As a user, when I go from portal to portal to portal, it's likely they will have relationships with different identity providers.  Should my experience therefore be totally discontinuous as I move from one portal to another, being organized by the portal rather than by my own system?

In Cardspace (and with Information Cards running on other devices and platforms) we postulate that the user can benefit from computerization of his or her own identity experience – just as enterprises benefit from computerization of theirs.

Through Information Cards users can benefit, to the extent the technology is adopted, from the same well-understood experience as they move between unrelated portals which do not share identity relationships.   

I see Cardspace as providing a palette of identity relationships (Information Cards) that work for me as a user and make sense from my point of view as an individual with a complicated life. 

I think Dick Hardt, and others like Paul Trevithick at Higgins, share a number of the same notions as I do, though each of us is concentrating on different aspects of the problem.

So that's why I'm saying that there are two legitimate technology areas, orthogonal in the sense that you can have either one without the other, but synergistic in that together you get a number of critical new scenarios.
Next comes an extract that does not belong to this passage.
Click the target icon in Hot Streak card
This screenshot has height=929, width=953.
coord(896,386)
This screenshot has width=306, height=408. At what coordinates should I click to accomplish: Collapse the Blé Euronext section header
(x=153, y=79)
To make this more concrete, my next post will be  a demo of Andre Durand and Ashish Jain's work in showing how this can look in practice.

Norlin's Maxim

I'm a big fan of Eric Norlin – it was one of his posts that got me started on the Laws of Identity.  But I think this ZDNet piece is especially good – and love Norlin's Maxim:

In the very near wake of a foiled terrorist plot, I find myself waking up, planning to write about the topic of anonymity and identity. The original impetus for my post is a recent article by David Weinberger. In that article, David argues for anonymity as a “default” in the online world by saying: “personal anonymity is the default in the real world — if you live in a large town, not only don't you know everyone you see, but you're not allowed randomly to demand ID from them — and it ought to be the default on line.”
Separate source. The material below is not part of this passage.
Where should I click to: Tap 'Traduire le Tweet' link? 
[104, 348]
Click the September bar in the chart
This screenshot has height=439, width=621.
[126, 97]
Its not so much that I disagree with David, as I think he's framing the problem incorrectly. Framing the “online anonymity” issue in the context of being a default makes it a binary issue — a simple on/off switch; either anonymity is the default, or something else (from pseudonymity up to strongly authenticated identity) is the default. But online identity is *not* a binary issue. Identity (be it authentication, access, authorization, federation or any other component) operates on a spectrum. Further, every “user-centric” system I know of doesn't seek to make “identity” a default, so much as it seeks to make “choice” (including the choice of anonymity) a default. Whether the system is SXIP, CardSpace, or OpenID, they all begin by having the user choose how they will present themselves.

In the context of choice being the identity default, we're finding that the bulk of online users are choosing to place huge chunks of their identity online. My evidence: MySpace, YouTube, Facebook, etc. The heaviest generational component of the online community (the kids) rushes to identity themselves online. They flock to it so fast and so easily that its making federal lawmakers (and many parents) uneasy. Do these kids think that anonymity is or should be the online default? Apparently not.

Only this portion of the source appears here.